Asked by Kimmel why he had not issued an executive order to help stop such tragedies occurring, Biden said he did not want to “emulate (Donald) Trump’s abuse of the Constitution”.

“I have issued executive orders, within the power of the presidency, to be able to deal with these, everything having to do with guns, gun ownership, all the things within my power,” he said.

“But what I don’t want to do, and I’m not being facetious, is emulate Trump’s abuse of the constitution and constitutional authority.”

He continued: “I often get asked, ‘look, the Republicans don’t play it square, why do you play it square?’

“Well, guess what?
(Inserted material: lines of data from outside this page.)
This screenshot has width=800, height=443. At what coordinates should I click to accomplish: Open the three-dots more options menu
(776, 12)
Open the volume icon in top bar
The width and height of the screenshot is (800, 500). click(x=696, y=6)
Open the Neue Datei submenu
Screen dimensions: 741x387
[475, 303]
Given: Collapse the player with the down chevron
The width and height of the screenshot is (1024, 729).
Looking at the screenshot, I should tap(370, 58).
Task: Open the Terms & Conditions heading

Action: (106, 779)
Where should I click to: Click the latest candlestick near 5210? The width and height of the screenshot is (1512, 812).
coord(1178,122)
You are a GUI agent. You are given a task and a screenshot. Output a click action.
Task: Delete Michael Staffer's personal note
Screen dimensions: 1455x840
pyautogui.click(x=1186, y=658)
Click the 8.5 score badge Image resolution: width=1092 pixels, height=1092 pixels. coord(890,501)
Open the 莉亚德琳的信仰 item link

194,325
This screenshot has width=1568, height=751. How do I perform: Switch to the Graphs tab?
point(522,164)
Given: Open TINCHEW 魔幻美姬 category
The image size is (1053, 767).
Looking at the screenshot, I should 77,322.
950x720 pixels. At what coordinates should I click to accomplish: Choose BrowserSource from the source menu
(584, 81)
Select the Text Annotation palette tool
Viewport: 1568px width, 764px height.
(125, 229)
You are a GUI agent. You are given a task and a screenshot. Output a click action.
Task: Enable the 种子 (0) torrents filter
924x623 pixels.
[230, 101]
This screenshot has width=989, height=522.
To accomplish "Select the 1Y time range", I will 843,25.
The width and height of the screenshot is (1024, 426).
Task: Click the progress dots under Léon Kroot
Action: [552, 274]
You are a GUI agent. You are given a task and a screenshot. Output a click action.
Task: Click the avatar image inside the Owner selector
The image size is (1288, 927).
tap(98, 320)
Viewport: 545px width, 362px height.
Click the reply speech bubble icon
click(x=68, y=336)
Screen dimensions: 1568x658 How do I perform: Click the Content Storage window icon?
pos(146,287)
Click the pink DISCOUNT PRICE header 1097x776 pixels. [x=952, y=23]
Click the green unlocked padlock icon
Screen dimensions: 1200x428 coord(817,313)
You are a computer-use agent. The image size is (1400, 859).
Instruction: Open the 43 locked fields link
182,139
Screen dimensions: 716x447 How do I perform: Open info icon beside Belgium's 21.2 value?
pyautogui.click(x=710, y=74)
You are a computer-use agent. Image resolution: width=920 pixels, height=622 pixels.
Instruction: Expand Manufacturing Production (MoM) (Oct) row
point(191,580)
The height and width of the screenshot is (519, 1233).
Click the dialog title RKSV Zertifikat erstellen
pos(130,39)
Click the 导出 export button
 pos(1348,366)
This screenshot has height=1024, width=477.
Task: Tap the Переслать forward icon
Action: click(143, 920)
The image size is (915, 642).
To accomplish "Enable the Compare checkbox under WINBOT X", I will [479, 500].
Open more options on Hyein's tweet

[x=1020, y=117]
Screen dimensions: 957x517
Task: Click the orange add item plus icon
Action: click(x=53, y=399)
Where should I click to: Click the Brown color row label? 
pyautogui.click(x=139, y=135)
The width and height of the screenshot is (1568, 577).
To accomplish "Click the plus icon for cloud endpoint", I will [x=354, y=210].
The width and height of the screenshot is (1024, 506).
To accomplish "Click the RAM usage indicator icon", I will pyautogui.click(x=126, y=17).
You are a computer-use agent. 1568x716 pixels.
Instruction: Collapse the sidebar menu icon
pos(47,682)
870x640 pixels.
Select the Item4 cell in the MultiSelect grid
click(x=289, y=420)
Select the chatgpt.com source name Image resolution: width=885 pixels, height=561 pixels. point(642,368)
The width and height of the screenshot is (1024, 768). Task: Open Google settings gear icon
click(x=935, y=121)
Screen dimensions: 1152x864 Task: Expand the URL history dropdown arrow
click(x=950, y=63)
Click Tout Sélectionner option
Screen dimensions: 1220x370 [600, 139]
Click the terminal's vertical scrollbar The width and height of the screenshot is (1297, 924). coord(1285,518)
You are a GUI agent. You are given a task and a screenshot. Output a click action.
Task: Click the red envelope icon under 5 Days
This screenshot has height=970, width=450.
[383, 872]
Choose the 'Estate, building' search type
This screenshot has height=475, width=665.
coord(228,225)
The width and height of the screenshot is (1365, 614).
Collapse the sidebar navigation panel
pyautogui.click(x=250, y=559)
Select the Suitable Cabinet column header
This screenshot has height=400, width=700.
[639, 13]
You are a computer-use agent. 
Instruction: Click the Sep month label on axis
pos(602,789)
If we do the same thing they do, our democracy would literally be in jeopardy.

“It’s not a joke.”

It comes after Matthew McConaughey made emotional opening remarks at the top of a White House press briefing.

The actor called on Congress to “reach a higher ground” and pass gun control legislation in honour of those killed during the incident in Uvalde, his home town.

During his speech he related personal stories of a number of the victims, displaying the artwork of one girl and the trademark green Converse trainers worn by another.

McConaughey acknowledged that gun legislation would not end mass shootings but suggested that steps can be taken to lessen the chances of such tragedies happening so frequently.

The United States House of Representatives has voted to set a minimum age of 21 for buying semi-automatic weapons in response to recent mass shootings, including in New York and Texas.

The vote was part of a wide-ranging gun control bill passed on Wednesday that would raise the age limit for purchasing a semi-automatic rifle and prohibit the sale of ammunition magazines with a capacity of more than 15 rounds.